Очевидно, помучили его в свое время в университетах марксизма-ленинизма, где он повышал свою квалификацию… А теперь мог он громко ругать то, что раньше приходилось хвалить. Он и ругал:
— Эта ваша философия мне не нравится, а нравится та, которую христопродавцы загубить хотели. Я до девяностого года тоже в марксизм верил. А потом глаза у меня сразу и открылись. Всех настоящих русских философов большевики выслали, которые в Бога православного верили да и по крови чисто наши были. — Он запнулся, но все же две фамилии назвал. — Бердяев, Шестов и этот, забыл, из головы вылетел. Ну это вам лучше Сергей Игнатьевич Шхунаев расскажет. Он хоть и врач, а не хуже иных прочих поговорить может.

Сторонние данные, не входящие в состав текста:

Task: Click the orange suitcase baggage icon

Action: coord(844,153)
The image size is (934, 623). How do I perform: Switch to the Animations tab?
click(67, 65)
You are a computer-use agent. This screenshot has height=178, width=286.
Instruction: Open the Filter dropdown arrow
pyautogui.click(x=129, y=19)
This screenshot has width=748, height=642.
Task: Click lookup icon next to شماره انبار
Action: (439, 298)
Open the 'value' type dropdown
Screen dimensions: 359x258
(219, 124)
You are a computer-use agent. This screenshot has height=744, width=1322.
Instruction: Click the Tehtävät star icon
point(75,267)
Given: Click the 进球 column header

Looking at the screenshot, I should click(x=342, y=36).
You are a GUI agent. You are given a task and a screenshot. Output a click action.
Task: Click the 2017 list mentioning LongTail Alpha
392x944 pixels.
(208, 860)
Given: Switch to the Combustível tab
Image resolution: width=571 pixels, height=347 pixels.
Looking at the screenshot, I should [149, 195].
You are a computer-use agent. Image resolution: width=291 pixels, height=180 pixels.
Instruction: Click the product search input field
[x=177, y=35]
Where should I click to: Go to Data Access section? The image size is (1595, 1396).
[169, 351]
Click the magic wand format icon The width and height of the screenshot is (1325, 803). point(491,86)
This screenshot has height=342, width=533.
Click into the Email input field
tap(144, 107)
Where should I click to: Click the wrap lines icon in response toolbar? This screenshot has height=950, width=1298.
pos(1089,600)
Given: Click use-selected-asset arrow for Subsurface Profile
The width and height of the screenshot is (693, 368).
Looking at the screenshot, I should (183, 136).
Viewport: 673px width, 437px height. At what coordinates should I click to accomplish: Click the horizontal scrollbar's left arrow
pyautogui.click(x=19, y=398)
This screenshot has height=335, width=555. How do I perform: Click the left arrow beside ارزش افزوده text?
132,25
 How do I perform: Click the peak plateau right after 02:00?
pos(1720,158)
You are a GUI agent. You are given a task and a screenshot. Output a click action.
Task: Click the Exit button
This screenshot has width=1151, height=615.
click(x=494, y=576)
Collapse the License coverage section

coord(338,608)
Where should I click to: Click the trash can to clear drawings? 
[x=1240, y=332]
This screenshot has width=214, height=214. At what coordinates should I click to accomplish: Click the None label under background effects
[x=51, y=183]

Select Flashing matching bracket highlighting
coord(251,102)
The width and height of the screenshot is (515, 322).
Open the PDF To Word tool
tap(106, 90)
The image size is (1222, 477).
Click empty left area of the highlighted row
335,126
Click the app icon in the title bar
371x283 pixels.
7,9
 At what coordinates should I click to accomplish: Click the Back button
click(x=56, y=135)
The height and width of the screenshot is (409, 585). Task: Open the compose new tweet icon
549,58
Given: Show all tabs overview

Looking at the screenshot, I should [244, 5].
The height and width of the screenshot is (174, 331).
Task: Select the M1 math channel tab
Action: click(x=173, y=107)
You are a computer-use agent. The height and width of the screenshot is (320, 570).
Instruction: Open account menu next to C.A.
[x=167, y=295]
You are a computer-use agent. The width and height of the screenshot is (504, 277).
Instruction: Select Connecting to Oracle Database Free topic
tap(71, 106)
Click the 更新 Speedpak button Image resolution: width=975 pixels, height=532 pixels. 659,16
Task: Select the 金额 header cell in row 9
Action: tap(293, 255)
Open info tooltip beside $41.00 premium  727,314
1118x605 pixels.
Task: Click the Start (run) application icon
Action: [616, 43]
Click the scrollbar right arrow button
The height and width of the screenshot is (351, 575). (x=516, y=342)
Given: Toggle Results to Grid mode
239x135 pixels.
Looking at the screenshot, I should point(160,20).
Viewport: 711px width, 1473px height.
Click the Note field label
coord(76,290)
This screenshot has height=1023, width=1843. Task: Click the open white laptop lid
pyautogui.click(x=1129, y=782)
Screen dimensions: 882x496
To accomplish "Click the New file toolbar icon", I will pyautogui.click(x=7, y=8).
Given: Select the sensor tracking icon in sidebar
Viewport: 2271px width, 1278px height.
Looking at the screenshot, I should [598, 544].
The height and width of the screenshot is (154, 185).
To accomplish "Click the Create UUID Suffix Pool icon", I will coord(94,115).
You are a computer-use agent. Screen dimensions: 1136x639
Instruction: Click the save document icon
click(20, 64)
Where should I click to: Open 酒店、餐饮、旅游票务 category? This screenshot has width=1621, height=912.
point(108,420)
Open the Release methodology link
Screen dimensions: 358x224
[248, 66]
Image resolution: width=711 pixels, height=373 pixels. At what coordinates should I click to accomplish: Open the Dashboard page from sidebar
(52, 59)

Я слушал эту дикую речь — при чем здесь философы, когда меня лечить надо, больной я!.. Смотрел в его странные темно-желтые глаза, чувствовал свое бессилие: не только рукой и ногой пошевельнуть, но и в спор влезать не было сил. Объяснять ему, что философия русской литературы христианская и есть, было как-то унизительно. И испытывал я то, что не раз, наверно, испытывали арестованные, — беззащитность и беспомощность во власти расходившегося невежды. А у меня мизерное возражение — не по существу, чтоб лица не потерять:
— Выслали, но тем самым и спасли.
Но непримиримый А.А. был ригористичен и смотрел на меня как на содействовавшего высылке:
— Выгнали русскую мысль в какую-то европейскую глушь, подальше от святых мест, от истоков. А Русь — это понятие очень глубокое. Русь — это «разумный», «устремленный» и «смиренный». Настоящих-то православных выгнали, может, они и создали бы русскую особую философию. Не получилось. Не было еще у Сталина силы, чтоб их спасти. А изгнанным бы лучше со Сталиным остаться, как отец Флоренский.
— Так Сталин его и посадил. В лагере он и погиб.
Браниться не стал, только презрительно глянул на меня своими темно-желтыми глазами (прямо пантера какая-то!):
— Уж лучше на Родине страдание принять. Россия на жертве стоит. Борис и Глеб погибли несправедливо, а первыми русскими святыми стали. А вы все за свою шкуру трясетесь! Хоть все равно умирать.